What is the best treatment to remove age spots on the face? (Photo)

I am 39 yo female and have a few age spots on my face. I have had them for a few years. I've tried glycolic acid, kojic acid, and Rodan & Fields Reverse with no luck.

Doctor Answers 8

Age spots on the Face

When targeting age spots, I use a laser or broad band light source that is selectively absorbed by melanin (pigment).  I typically start with a Max G IPL (Intense Pulsed Light) as this is very effective.  If the pigmentation is deeper than the superficial layers, then I use a Picosure Focus Lens which works wonderfully for pigmentation.  The only caveat is to not be tan prior to treatment.  Also, make sure to protect your investment by using Vitamin C serum (which is not only an antioxidant, but also a photoprotector) and sunscreen with SPF of at least 30.

Hope that helps!

Huntersville Ophthalmologist
5.0 out of 5 stars 11 reviews

Fraxel dual

 Fraxel Laser treatment would be the best option for fading options. It works by resurfacing the skin. Another option would be a TCA skin peel which can help remove the age spots. 

Yannis Alexandrides, MD
London Plastic Surgeon
4.6 out of 5 stars 22 reviews

Seborrhoeic Keratosis

Hi There 

If they have grown over a period of months or years they are probably seborrhoeic keratosis. 

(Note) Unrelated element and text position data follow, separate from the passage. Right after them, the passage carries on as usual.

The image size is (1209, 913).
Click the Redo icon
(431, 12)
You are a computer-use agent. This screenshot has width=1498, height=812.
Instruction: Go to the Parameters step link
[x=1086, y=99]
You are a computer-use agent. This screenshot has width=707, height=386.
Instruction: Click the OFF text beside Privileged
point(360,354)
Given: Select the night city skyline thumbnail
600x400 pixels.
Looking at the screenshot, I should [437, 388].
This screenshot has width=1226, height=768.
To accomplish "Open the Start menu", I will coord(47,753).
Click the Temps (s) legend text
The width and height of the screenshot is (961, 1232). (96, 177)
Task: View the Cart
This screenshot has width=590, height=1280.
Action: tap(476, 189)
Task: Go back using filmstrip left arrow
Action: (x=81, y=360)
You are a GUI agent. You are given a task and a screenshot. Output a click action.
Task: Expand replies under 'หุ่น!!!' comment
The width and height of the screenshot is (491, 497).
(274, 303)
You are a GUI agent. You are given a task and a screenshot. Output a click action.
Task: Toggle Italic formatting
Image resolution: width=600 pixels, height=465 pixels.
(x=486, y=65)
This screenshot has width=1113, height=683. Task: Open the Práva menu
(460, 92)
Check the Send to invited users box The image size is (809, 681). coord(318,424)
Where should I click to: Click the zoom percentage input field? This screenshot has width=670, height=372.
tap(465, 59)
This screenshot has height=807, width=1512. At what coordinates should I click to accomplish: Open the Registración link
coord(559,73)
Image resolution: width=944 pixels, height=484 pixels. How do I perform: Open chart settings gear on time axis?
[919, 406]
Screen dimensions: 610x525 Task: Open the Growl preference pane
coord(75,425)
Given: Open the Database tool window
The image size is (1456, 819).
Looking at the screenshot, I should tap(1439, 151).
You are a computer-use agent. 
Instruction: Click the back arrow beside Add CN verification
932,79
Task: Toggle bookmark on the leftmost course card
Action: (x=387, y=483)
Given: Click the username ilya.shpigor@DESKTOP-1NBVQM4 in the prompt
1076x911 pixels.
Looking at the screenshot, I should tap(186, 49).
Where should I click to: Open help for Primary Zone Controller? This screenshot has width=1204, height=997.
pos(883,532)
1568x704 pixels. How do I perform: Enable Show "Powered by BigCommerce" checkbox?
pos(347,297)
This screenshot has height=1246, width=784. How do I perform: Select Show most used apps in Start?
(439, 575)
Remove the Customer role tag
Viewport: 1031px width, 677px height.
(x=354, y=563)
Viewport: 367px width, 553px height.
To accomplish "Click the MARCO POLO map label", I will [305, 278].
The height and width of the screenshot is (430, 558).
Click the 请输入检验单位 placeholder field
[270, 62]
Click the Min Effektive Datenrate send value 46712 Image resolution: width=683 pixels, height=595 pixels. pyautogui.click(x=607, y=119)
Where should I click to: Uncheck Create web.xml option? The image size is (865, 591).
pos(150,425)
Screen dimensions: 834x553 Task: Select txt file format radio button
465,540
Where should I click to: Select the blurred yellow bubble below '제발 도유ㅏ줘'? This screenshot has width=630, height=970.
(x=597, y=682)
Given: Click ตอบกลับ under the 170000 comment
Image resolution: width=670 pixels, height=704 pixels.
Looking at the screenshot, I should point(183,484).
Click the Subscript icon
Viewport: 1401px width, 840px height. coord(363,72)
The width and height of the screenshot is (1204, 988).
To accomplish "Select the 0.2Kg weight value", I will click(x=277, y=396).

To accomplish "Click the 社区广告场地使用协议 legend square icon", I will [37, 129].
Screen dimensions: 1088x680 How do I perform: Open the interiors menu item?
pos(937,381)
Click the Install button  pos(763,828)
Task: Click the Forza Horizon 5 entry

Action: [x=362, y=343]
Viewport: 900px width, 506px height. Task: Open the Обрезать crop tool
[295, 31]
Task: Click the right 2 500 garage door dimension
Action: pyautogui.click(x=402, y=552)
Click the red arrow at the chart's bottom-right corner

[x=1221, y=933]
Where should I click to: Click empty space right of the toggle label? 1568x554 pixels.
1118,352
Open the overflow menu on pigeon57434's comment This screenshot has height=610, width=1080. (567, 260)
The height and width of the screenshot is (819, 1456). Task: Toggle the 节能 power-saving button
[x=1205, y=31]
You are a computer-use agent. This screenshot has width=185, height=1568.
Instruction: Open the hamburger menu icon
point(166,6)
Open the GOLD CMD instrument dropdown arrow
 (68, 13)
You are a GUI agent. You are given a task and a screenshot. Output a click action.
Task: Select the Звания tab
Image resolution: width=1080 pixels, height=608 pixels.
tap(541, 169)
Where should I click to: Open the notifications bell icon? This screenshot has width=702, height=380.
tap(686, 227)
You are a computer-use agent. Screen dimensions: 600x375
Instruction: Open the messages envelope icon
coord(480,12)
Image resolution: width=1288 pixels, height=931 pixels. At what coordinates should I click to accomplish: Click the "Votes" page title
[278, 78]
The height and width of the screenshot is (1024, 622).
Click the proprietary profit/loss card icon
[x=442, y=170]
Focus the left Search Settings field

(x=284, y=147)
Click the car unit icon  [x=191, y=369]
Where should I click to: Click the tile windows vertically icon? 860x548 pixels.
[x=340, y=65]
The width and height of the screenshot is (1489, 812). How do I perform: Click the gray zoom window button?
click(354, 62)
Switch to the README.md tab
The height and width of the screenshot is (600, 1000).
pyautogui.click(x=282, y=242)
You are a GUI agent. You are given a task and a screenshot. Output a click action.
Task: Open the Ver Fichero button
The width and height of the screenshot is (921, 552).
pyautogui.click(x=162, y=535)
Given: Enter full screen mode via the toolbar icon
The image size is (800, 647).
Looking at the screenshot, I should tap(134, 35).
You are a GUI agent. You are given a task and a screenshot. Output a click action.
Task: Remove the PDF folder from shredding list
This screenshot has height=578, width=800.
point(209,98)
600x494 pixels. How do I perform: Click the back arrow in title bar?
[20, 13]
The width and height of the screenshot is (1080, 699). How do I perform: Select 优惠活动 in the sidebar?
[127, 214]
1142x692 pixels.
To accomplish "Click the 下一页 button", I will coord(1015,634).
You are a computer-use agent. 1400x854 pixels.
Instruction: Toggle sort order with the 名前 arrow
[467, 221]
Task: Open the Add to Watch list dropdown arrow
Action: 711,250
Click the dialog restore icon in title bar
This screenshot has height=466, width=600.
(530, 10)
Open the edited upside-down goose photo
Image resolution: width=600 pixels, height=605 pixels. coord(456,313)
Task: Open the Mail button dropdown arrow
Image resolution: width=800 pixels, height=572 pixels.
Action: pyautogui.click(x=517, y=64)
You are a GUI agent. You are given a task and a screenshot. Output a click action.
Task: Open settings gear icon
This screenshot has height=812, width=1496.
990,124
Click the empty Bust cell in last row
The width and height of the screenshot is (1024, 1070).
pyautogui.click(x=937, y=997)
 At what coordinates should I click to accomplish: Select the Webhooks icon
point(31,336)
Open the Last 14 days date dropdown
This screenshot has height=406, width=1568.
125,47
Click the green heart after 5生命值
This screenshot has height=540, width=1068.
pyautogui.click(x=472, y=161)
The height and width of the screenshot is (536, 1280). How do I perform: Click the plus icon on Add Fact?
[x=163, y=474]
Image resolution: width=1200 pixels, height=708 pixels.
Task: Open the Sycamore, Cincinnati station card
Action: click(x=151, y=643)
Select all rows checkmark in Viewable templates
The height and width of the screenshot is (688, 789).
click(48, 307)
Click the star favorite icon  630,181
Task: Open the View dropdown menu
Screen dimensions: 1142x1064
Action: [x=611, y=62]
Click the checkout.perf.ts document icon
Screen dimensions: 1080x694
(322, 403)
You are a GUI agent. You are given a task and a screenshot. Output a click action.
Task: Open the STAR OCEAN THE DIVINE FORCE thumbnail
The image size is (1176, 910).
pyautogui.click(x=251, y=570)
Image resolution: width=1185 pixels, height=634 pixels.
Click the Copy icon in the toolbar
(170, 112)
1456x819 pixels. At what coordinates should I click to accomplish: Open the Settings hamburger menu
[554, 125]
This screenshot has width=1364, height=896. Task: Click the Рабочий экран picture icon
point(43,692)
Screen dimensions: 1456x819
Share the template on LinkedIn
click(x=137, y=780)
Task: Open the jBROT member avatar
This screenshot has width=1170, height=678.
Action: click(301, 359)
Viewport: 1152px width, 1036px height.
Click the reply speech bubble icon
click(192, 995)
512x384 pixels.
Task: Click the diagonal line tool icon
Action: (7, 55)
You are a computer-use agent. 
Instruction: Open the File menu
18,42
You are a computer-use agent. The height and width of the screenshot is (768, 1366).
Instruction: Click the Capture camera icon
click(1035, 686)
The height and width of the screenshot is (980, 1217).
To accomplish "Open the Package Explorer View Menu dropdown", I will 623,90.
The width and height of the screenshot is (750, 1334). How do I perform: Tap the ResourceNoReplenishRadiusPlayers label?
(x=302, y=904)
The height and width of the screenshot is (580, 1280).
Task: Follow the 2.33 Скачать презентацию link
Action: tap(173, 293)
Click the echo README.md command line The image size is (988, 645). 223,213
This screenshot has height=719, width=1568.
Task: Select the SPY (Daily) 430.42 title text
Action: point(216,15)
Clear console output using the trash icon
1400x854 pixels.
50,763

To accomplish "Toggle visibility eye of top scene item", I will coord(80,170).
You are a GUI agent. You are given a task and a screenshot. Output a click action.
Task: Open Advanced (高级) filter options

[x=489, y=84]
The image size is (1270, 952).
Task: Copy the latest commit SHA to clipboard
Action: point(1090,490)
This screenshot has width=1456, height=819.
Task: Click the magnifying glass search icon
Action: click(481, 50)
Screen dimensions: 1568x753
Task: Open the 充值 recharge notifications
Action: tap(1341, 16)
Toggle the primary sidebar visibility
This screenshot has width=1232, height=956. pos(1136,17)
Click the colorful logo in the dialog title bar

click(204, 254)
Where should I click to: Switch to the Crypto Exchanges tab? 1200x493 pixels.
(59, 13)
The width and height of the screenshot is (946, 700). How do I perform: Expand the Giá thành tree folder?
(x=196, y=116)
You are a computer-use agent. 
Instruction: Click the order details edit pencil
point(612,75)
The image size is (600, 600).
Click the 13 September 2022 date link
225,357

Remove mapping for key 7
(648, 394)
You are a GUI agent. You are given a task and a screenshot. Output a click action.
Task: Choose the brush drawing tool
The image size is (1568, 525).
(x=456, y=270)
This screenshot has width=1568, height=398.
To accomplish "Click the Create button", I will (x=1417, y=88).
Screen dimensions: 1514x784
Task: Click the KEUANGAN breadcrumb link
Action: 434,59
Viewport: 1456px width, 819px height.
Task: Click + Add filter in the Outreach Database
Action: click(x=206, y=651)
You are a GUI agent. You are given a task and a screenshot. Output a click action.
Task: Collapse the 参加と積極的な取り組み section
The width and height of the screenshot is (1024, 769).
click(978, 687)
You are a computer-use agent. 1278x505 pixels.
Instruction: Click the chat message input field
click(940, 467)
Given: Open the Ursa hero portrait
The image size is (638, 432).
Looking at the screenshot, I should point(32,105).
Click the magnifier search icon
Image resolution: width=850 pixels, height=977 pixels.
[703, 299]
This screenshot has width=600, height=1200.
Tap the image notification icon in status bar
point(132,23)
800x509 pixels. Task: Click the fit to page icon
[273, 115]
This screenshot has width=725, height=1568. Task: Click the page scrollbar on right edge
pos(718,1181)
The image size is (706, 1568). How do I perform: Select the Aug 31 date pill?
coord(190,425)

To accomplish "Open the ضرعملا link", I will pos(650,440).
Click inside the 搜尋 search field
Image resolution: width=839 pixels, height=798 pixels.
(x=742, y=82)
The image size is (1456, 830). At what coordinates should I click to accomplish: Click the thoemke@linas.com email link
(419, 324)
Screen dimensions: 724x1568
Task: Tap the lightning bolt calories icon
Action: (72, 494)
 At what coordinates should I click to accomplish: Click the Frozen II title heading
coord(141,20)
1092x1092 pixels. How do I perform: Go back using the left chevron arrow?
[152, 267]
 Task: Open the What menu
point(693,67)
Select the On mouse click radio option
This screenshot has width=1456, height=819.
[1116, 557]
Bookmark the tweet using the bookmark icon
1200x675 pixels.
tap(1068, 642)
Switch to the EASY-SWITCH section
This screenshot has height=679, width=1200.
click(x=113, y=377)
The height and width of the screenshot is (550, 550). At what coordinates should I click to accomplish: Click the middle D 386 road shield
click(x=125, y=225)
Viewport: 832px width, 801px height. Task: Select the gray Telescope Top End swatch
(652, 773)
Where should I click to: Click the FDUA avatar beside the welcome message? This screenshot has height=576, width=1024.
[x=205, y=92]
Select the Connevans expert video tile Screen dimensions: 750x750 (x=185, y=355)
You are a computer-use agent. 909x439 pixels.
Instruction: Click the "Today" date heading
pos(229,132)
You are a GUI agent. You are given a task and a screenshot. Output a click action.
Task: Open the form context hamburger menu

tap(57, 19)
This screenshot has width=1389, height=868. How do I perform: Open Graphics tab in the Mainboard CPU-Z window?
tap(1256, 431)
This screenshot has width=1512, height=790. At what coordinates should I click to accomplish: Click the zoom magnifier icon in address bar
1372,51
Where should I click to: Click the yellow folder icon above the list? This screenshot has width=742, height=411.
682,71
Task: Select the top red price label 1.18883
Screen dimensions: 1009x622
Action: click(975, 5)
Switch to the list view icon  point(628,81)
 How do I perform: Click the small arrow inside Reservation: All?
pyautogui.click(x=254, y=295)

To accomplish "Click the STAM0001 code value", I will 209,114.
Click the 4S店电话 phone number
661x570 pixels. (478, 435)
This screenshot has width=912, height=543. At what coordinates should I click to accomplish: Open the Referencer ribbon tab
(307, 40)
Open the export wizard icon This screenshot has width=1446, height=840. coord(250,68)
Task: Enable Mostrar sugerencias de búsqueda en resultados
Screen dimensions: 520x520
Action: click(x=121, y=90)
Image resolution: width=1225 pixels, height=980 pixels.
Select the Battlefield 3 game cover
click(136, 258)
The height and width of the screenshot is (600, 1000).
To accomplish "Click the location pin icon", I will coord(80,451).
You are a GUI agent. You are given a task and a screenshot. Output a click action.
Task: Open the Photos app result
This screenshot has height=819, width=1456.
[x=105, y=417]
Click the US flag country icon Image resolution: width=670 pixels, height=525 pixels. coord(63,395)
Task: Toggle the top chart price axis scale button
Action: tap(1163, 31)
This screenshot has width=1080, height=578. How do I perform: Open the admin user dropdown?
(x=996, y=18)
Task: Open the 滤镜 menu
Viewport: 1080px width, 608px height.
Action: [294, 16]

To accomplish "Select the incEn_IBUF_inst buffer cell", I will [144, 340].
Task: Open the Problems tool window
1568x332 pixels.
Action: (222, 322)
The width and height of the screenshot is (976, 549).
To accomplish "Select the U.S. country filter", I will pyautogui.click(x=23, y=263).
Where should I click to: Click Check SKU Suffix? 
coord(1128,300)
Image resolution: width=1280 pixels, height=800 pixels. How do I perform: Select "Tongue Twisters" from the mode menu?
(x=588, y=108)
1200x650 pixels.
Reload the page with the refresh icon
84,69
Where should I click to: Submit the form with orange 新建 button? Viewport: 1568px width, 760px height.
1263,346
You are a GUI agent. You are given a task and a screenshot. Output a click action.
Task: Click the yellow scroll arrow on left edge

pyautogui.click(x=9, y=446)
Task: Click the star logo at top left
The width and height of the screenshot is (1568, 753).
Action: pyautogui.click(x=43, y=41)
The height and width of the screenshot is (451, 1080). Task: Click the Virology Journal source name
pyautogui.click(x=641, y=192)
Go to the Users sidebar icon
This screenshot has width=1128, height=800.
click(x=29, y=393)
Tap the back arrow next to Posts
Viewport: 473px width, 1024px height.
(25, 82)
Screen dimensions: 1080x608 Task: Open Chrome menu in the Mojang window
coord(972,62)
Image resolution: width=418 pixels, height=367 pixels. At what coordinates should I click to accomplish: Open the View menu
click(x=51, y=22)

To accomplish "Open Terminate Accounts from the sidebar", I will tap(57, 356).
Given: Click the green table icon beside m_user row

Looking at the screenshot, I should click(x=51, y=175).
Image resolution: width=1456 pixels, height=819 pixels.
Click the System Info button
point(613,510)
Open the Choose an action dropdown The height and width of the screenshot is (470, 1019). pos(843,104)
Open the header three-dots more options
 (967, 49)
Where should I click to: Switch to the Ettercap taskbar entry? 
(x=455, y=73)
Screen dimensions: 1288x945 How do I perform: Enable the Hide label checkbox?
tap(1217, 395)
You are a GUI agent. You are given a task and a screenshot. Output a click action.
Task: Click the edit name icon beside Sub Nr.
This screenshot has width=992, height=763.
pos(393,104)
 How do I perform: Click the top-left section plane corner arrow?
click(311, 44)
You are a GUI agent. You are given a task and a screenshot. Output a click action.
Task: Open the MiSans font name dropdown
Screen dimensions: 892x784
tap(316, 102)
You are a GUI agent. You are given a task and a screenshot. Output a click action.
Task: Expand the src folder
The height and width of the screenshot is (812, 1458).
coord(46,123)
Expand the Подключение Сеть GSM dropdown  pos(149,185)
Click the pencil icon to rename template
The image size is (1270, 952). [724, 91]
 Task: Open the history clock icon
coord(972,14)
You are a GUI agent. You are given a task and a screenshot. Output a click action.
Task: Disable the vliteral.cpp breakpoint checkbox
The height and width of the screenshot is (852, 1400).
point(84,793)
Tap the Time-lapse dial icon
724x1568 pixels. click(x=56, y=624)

The options are wide but I tend to remove them with a technique called radiosurgery - they virtually never scar and heal quickly.

Dinesh Maini, MBChB
London Physician
4.9 out of 5 stars 17 reviews

Laser and Skin Care


Thank you for your question. When treating age spots, it's best to use a combined method. Obagi is a great skin care system that will help to even out your skin tone and smooth out your texture. You may also want to consider IPL laser. This will remove the darker spots and lessen the redness in the skin. However it is best to discuss your options with a certified physician in your area. This will guarantee that you get the best results. Good luck!

Janet Allenby, DO
Delray Beach Dermatologic Surgeon
5.0 out of 5 stars 8 reviews

Melarase creams and fractional lasers for sunspots

I would use a combination of q switch laser, Melarase AM and Melarase PM, fractional lasers, and Melapeels to help improve your sunspots. 


Dr.  Karamanoukian

Los Angeles

Raffy Karamanoukian, MD, FACS
Los Angeles Plastic Surgeon
4.8 out of 5 stars 94 reviews

Q Switch laser

I would use a Q switch laser, however if this lesion is raised, an erbium or CO2 will be needed. Fractional lasers such as Fraxel can fade these lesions, but other lasers are aimed at removing the majority of the pigment in one session. More on pigmentation in the link below 

Dr Davin Lim

Davin Lim, MBBS, FACD
Brisbane Dermatologist
4.7 out of 5 stars 77 reviews

Age spots

  There are many different possibilities that can help assist you with the lightening of these areas. Things such as chemical peels or CO2 to name a couple. These are on 2 different spectrums of the scope but either can help. CO2 is the more aggressive and the quickest way to get results where chemical peels are less invasive as the CO2. You should seek a face to face consultation with a certified physician or provider who specializes in this area. This way you can ask all the questions you need as well as the attending physician/provider can also address your concerns properly.

Edward E. Dickerson, IV, MD
Fayetteville Facial Plastic Surgeon
4.7 out of 5 stars 120 reviews


Fraxel is a laser skin rejuvenation treatment that resurfaces your outer skin, erasing imperfections. It also encourages the production of collagen, a protein found in connective tissue.The result is clearly visible lines, folds and wrinkles. Fraxel laser skin rejuvenation is a non-invasive technique that affects only about 20 percent of the facial skin exposed to it. The most common side effects of Fraxel laser treatment are swelling and skin redness, which should subside within a couple of days. Other temporary side effects may include minor itching, dry skin, peeling or flaking, and a bronzed skin appearance. The risk of infection or scarring is very limited. You should stay out of the sun 2-4 weeks.

Elliot M. Heller, MD
New York Facial Plastic Surgeon
4.6 out of 5 stars 93 reviews

These answers are for educational purposes and should not be relied upon as a substitute for medical advice you may receive from your physician. If you have a medical emergency, please call 911. These answers do not constitute or initiate a patient/doctor relationship.